* Collected data:
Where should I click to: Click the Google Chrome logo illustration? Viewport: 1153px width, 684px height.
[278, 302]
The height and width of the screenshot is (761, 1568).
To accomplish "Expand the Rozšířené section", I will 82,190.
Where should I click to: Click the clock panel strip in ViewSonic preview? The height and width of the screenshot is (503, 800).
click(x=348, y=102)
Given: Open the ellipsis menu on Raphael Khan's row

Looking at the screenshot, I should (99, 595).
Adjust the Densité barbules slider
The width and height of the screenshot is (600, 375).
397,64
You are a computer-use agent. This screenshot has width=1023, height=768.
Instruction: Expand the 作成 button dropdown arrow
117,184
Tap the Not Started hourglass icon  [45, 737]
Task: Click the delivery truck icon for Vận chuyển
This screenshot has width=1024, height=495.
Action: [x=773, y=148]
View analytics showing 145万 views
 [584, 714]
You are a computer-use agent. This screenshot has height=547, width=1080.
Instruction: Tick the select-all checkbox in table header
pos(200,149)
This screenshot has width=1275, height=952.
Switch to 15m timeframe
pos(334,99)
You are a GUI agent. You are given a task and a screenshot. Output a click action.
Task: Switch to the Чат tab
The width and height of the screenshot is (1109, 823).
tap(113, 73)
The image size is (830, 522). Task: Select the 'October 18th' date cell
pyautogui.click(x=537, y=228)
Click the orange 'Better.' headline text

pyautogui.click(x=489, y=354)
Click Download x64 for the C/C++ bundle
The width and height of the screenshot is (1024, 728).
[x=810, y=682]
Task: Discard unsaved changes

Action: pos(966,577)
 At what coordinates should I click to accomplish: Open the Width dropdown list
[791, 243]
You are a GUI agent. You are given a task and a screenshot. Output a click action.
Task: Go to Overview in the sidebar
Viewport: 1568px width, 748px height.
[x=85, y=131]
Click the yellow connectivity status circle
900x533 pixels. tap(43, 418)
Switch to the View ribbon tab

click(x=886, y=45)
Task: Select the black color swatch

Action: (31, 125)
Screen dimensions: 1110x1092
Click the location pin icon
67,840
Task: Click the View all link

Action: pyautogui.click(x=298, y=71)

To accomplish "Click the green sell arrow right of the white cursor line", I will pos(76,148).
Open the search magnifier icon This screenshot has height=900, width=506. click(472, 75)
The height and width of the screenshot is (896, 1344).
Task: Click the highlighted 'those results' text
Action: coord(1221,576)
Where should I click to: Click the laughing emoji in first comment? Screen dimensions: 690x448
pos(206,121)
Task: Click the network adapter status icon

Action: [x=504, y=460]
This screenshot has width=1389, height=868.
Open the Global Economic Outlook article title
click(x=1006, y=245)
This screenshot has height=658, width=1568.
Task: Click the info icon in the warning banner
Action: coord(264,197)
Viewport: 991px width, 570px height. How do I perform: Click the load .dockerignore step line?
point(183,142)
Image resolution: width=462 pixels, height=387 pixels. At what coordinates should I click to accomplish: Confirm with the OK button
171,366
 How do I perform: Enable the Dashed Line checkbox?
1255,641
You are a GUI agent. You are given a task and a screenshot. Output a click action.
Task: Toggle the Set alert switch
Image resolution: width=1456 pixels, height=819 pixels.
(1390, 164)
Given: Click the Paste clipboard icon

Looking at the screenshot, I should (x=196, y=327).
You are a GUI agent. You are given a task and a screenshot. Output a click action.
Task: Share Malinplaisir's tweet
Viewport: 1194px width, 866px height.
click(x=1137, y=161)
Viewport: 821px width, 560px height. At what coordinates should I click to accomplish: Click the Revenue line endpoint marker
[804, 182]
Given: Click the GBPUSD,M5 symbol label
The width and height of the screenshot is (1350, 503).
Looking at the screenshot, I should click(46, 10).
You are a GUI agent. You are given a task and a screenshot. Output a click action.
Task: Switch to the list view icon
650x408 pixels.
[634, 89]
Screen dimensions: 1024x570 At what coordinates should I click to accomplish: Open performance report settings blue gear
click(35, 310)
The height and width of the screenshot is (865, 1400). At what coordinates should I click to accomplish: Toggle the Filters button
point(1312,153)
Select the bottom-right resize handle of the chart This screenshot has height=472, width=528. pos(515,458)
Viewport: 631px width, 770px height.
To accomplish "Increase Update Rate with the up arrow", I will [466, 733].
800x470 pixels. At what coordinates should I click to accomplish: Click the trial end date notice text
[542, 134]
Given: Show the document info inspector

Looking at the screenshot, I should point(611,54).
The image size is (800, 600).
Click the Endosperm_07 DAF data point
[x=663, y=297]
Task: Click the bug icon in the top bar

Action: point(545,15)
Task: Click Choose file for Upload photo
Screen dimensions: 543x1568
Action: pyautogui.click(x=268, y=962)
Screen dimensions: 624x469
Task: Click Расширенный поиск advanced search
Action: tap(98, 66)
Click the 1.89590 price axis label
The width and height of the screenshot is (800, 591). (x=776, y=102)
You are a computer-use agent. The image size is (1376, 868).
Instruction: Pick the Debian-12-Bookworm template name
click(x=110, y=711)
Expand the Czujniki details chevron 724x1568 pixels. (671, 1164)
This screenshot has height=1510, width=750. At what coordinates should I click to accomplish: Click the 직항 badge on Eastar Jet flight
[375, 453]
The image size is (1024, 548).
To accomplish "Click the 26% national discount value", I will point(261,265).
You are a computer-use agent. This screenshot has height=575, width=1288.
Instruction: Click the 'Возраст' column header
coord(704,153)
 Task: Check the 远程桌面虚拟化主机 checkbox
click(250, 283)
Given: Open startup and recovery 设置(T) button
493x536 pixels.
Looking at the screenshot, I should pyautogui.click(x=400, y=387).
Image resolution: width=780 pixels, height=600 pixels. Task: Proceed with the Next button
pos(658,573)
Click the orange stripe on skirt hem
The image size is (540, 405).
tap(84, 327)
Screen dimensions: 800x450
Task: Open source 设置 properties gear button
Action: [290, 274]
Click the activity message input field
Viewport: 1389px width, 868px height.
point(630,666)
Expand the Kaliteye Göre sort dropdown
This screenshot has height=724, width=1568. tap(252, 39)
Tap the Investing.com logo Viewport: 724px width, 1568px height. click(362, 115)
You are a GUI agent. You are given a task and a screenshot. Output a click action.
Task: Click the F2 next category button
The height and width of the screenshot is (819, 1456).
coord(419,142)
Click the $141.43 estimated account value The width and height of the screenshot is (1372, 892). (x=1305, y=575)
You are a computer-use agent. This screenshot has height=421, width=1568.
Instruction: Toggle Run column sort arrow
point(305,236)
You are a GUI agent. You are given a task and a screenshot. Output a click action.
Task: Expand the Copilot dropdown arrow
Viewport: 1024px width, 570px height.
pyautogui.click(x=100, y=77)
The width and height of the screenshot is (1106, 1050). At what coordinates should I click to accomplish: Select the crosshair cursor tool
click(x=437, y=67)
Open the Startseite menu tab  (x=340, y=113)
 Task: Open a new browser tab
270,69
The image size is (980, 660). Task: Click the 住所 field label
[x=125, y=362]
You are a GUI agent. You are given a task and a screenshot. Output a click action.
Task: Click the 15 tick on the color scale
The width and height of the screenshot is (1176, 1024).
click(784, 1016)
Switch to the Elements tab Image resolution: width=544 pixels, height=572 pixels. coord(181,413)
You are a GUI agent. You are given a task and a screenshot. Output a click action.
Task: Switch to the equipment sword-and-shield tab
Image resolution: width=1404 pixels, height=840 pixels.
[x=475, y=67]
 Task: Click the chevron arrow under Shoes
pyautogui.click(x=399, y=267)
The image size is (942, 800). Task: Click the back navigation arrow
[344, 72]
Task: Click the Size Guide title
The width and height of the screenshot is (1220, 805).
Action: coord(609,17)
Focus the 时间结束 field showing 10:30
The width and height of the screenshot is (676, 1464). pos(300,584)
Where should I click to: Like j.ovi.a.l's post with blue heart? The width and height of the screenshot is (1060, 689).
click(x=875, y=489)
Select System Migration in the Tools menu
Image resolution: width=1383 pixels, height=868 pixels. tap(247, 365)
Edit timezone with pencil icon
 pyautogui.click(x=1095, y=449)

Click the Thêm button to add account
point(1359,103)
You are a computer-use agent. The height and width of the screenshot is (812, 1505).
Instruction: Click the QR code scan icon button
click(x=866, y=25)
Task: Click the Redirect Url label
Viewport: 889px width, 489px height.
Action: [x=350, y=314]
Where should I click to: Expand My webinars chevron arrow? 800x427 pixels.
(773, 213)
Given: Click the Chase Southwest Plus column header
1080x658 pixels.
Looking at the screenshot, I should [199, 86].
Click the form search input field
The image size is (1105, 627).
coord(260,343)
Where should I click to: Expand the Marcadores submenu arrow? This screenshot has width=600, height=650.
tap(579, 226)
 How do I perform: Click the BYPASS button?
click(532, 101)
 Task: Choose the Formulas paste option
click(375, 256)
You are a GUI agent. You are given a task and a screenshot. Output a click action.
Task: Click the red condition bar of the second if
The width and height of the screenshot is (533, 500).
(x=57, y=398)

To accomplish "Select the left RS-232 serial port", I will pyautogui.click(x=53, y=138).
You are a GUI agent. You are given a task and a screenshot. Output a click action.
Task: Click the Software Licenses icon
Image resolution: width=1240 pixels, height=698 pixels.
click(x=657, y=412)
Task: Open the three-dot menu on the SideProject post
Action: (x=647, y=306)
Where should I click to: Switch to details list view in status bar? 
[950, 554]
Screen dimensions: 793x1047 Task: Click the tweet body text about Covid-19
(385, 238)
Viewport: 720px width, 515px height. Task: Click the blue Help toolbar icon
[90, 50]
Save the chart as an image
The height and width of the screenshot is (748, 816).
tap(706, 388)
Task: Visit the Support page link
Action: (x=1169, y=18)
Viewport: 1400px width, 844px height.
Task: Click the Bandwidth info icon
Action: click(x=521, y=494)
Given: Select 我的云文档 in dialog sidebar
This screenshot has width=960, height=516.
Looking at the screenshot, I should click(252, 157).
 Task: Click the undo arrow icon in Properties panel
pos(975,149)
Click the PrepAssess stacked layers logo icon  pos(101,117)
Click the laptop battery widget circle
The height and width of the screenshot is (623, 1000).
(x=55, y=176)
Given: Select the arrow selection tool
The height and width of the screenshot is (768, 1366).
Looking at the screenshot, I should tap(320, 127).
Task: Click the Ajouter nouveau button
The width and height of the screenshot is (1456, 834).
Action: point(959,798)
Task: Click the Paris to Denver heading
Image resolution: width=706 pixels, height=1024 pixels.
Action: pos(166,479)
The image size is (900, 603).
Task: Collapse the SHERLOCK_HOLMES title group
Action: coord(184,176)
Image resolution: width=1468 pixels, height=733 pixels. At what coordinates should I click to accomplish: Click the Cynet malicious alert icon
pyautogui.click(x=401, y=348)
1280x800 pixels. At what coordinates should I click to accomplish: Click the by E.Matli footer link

* Your assignment:
Word for word, restate the lines of the data above that fall between the line holding "Given: Open startup and recovery 设置(T) button" and the line holding "Switch to the Elements", inclusive, and no other lines.

* Written solution:
Given: Open startup and recovery 设置(T) button
493x536 pixels.
Looking at the screenshot, I should pyautogui.click(x=400, y=387).
Image resolution: width=780 pixels, height=600 pixels. Task: Proceed with the Next button
pos(658,573)
Click the orange stripe on skirt hem
The image size is (540, 405).
tap(84, 327)
Screen dimensions: 800x450
Task: Open source 设置 properties gear button
Action: [290, 274]
Click the activity message input field
Viewport: 1389px width, 868px height.
point(630,666)
Expand the Kaliteye Göre sort dropdown
This screenshot has height=724, width=1568. tap(252, 39)
Tap the Investing.com logo Viewport: 724px width, 1568px height. click(362, 115)
You are a GUI agent. You are given a task and a screenshot. Output a click action.
Task: Click the F2 next category button
The height and width of the screenshot is (819, 1456).
coord(419,142)
Click the $141.43 estimated account value The width and height of the screenshot is (1372, 892). (x=1305, y=575)
You are a computer-use agent. This screenshot has height=421, width=1568.
Instruction: Toggle Run column sort arrow
point(305,236)
You are a GUI agent. You are given a task and a screenshot. Output a click action.
Task: Expand the Copilot dropdown arrow
Viewport: 1024px width, 570px height.
pyautogui.click(x=100, y=77)
The width and height of the screenshot is (1106, 1050). At what coordinates should I click to accomplish: Select the crosshair cursor tool
click(x=437, y=67)
Open the Startseite menu tab  (x=340, y=113)
 Task: Open a new browser tab
270,69
The image size is (980, 660). Task: Click the 住所 field label
[x=125, y=362]
You are a GUI agent. You are given a task and a screenshot. Output a click action.
Task: Click the 15 tick on the color scale
The width and height of the screenshot is (1176, 1024).
click(784, 1016)
Switch to the Elements tab Image resolution: width=544 pixels, height=572 pixels. coord(181,413)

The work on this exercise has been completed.